» RECORDS FOR THIS EXERCISE:
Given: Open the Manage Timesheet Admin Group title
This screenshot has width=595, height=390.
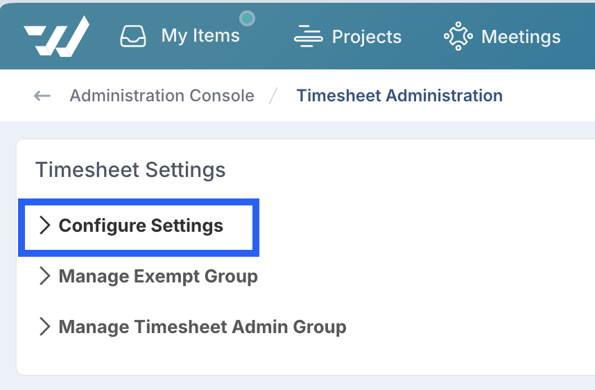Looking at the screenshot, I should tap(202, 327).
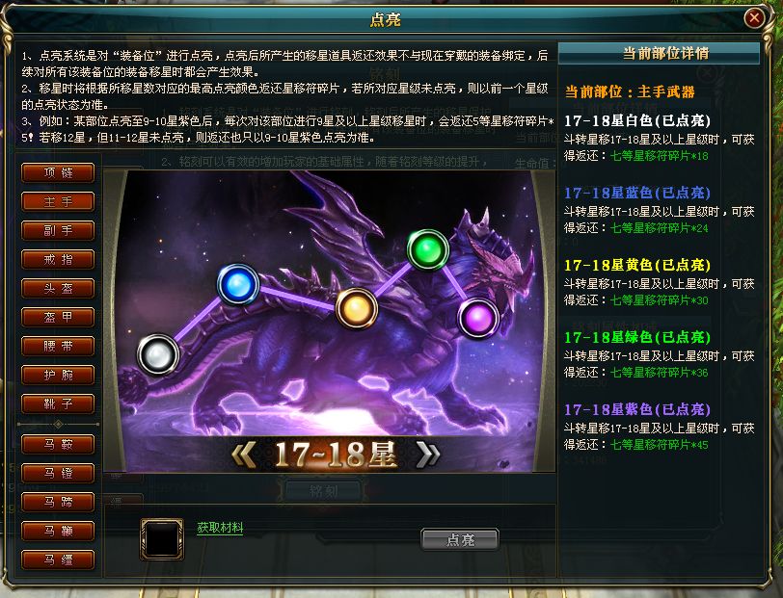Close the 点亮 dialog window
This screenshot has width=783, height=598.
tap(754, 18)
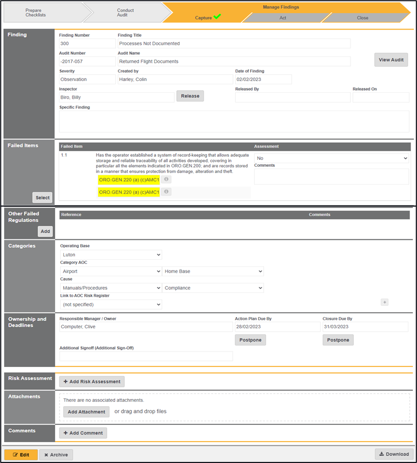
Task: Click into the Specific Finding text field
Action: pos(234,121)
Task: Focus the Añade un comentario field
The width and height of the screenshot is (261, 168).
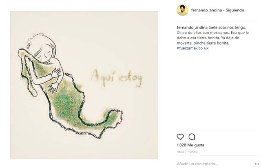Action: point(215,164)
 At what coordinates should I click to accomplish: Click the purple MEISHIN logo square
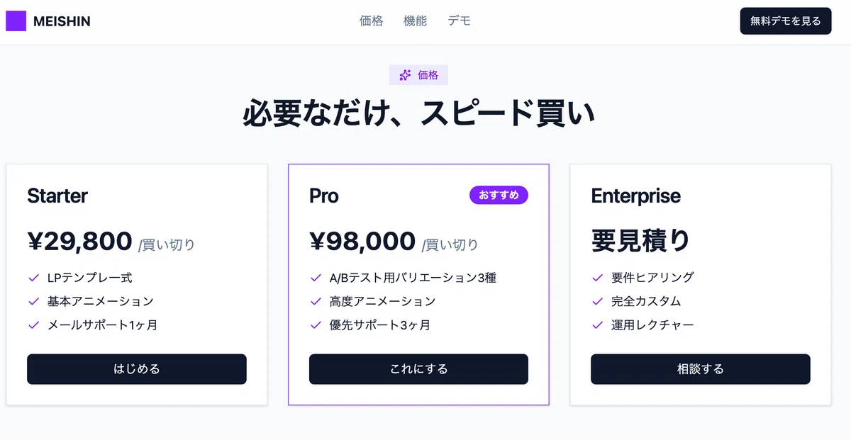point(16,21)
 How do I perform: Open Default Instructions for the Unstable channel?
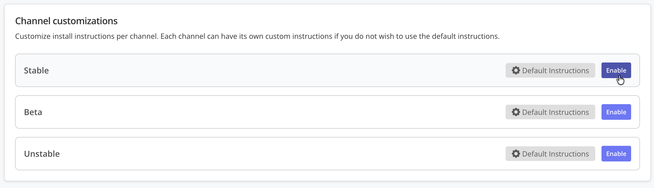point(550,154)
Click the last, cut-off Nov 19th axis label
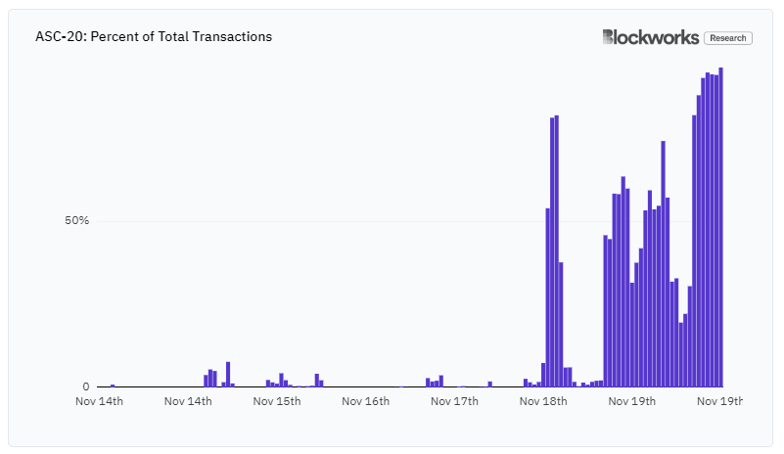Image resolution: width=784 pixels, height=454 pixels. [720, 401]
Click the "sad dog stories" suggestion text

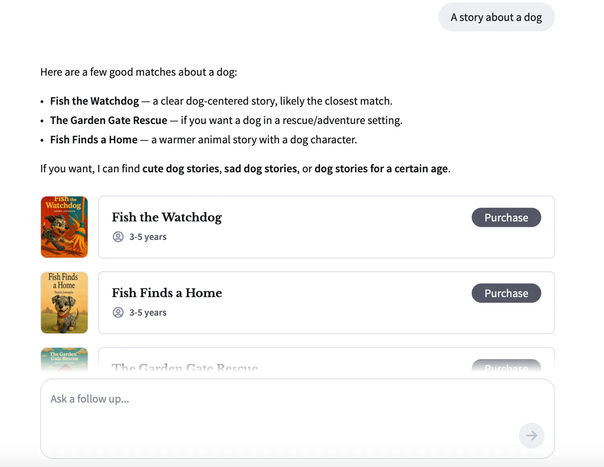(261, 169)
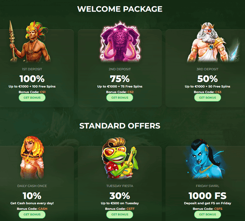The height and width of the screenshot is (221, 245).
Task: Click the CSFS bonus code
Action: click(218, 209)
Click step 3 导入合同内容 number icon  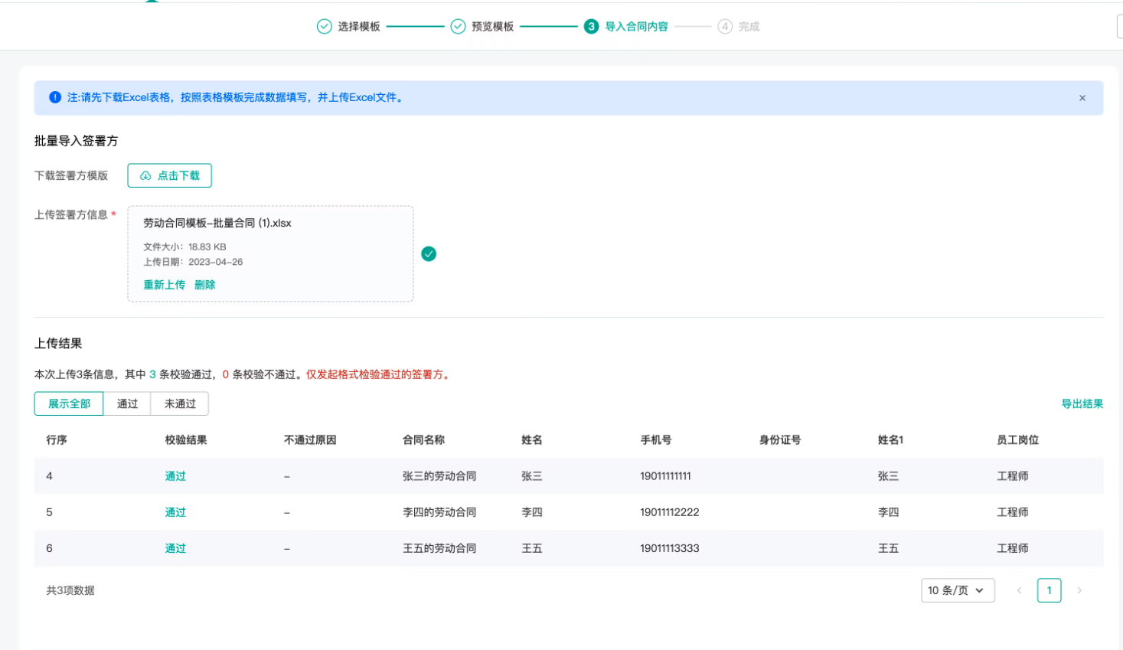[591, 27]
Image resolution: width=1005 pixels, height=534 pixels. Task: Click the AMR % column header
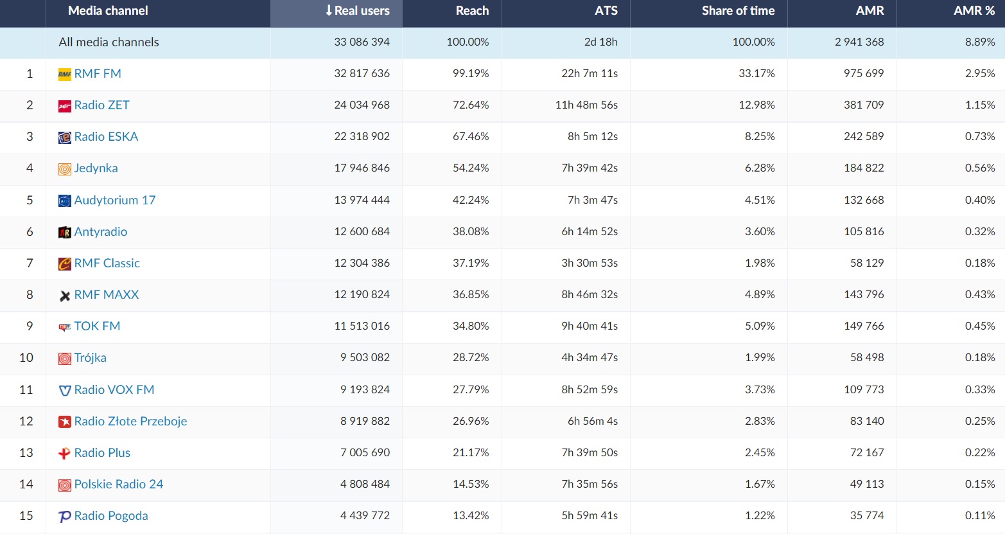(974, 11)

» WHAT IS EXPECTED:
May I have only the lines from the start of the data through the line containing "Task: Focus the Añade un comentario field", both included, reproduced exactly and without the pictures?

» WORKED SOLUTION:
Given: Open the Manage Timesheet Admin Group title
This screenshot has width=595, height=390.
Looking at the screenshot, I should tap(202, 327).
Close the 点亮 dialog window
This screenshot has width=783, height=598.
tap(754, 18)
Task: Click into the Specific Finding text field
Action: pos(234,121)
Task: Focus the Añade un comentario field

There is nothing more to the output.